Which lines of the data below contain "will"? Please show them all.

§ **SOURCE INFORMATION**:
#####

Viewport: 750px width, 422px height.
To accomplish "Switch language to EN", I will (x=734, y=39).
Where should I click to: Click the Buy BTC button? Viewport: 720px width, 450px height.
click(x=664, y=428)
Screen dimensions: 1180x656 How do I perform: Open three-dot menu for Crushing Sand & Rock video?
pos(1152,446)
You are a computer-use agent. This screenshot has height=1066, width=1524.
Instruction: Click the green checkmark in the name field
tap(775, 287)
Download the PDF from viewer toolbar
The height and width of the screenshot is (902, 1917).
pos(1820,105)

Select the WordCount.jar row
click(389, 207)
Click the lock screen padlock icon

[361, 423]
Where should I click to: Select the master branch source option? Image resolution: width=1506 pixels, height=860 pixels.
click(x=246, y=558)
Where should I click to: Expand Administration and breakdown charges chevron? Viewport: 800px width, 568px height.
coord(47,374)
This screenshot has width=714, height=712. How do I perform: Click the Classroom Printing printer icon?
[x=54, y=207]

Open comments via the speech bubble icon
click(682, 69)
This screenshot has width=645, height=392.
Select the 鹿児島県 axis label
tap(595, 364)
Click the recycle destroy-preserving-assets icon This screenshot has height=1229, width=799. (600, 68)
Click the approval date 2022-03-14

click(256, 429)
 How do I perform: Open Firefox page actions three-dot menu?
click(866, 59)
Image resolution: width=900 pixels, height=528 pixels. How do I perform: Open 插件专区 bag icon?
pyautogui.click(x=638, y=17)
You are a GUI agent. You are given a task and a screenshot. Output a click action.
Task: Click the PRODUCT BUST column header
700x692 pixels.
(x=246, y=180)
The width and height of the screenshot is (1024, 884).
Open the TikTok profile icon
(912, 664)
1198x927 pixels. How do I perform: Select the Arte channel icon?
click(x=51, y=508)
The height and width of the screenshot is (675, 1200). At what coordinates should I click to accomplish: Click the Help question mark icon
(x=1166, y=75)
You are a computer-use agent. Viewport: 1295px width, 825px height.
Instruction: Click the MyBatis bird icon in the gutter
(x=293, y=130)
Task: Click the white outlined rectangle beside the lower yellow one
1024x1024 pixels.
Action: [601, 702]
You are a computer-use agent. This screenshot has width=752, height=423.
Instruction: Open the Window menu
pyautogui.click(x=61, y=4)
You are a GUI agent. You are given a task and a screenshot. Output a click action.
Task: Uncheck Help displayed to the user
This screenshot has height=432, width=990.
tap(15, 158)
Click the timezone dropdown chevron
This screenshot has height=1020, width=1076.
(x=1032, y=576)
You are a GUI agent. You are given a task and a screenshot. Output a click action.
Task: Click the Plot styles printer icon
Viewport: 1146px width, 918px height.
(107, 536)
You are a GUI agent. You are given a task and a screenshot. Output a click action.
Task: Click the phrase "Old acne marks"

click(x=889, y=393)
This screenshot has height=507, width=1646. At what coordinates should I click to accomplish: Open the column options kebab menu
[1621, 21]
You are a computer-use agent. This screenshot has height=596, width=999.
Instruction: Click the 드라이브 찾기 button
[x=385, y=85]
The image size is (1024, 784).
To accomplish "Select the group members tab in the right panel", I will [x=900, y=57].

#####

§ **ANSWER SECTION**:
To accomplish "Switch language to EN", I will (x=734, y=39).
To accomplish "Select the group members tab in the right panel", I will [x=900, y=57].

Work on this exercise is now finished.